Dava açılmasının sonuçları gerek maddi hukuk gerek usul hukuku bakımından birçok önemli hususu barındırmaktadır. Bu sonuçların derlenerek açıklandığı Yargıtay İçtihadı Birleştirme Genel Kurulu, 23.12.1976 tarih ve E.1976/11-7, K.1976/6 sayılı İçtihadı Birleştirme Kararına göre;
“ bir davanın usulen açıldığı tarihte maddi hukuk ve usul hukuku yönünden hâsıl ettiği neticeleri vardır. Özellikle maddi hukuk alanında zamanaşımı kesilmiş olur. Hak düşürücü bir süre söz konusu ise bu husus hâkim tarafından re’sen göz önünde tutulur. Şahsa bağlı haklarla ilgili bazı davaların takibi mirasçılara geçer. Davalı, davadan önce usulen mütemerrit duruma düşürülmemiş ise, davanın açılması ve dilekçenin usulü dairesinde tebliğ olunmasıyla mütemerrit sayılır. Usul hukuku yönünden ise, neticeleri Hukuk Usulü Muhakemeleri Kanunu’nun 185, 186, 187 ve 202.maddelerinde açıklandığı üzere mahkemelere, açılmış bir davayı sonuçlandırmak görevi verilmiş olur. Dava şartlarının mevcut olup olmadığı da davanın açıldığı tarihteki durum ne ise ona göre hüküm verilmesi mükellefiyeti doğar. Davada derdestlik hali de söz konusu olabilir. Davacı davasını açtıktan sonra davalının rızası olmaksızın davasını takipten sarfınazar ve davasını tevsi veya mahiyetini tebdil edemez….”

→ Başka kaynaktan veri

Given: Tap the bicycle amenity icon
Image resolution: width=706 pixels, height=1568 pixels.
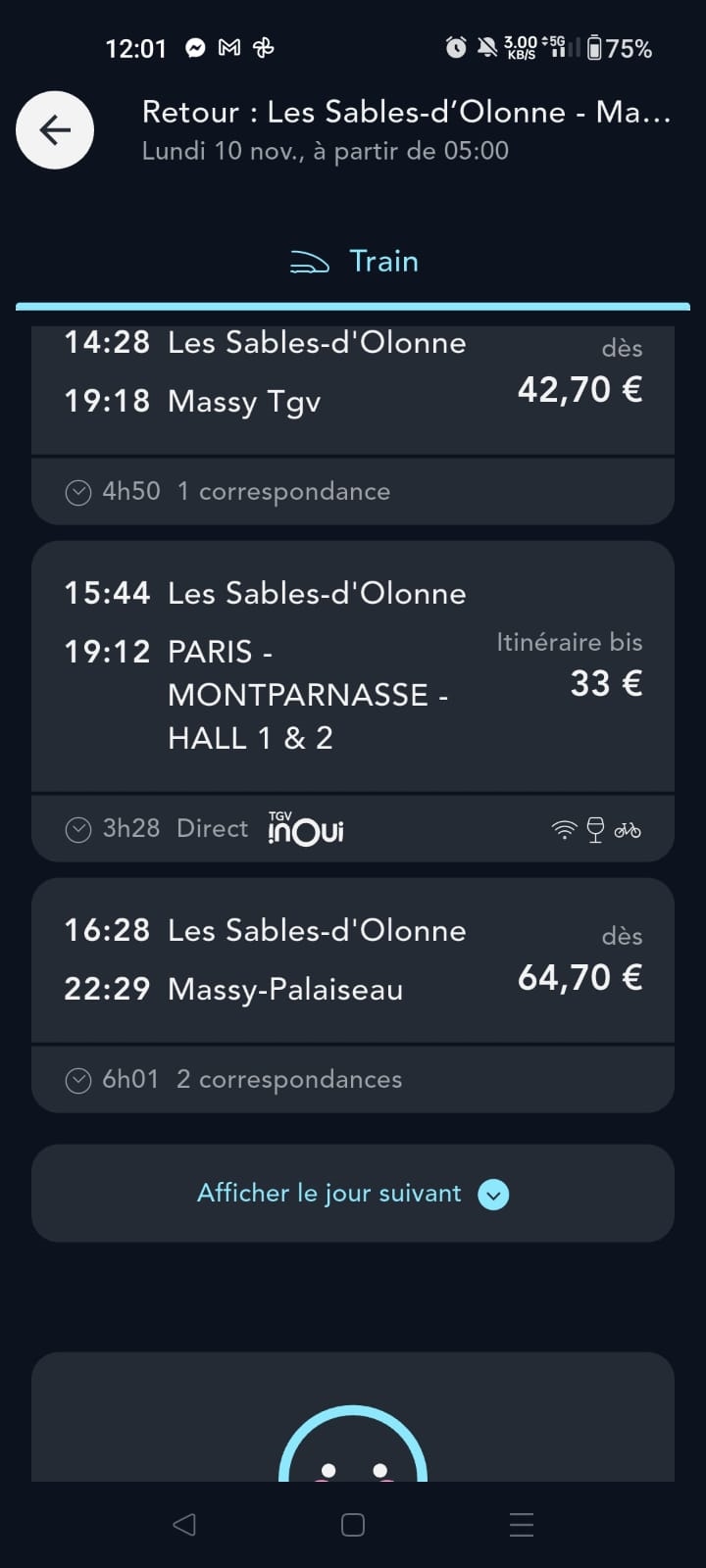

Karardan anlaşılacağı üzere davanın açılmasının maddi hukuk anlamında sonuçları şunlardır:
1- Davanın açılması ile dava konusu alacak için zamanaşımı kesilir.
2- Hak düşürücü süreler korunur.
3- İyi niyet kötü niyete dönüşür.
4- Davalı mütemerrit olur.
Davanın açılmasının usuli sonuçları ise şunlardır:
a- Mahkemenin davaya bakma zorunluluğu doğar.
b- Dava şartları davanın açıldığı tarihe göre karara bağlanır.
c- Dava derdest kabul edilir. Aynı konuya ilişkin ikinci bir dava açılırsa dava şartı olan derdestlik nedeniyle reddedilir.
d- Davanın açılmasıyla davayı geri alma yasağı başlar.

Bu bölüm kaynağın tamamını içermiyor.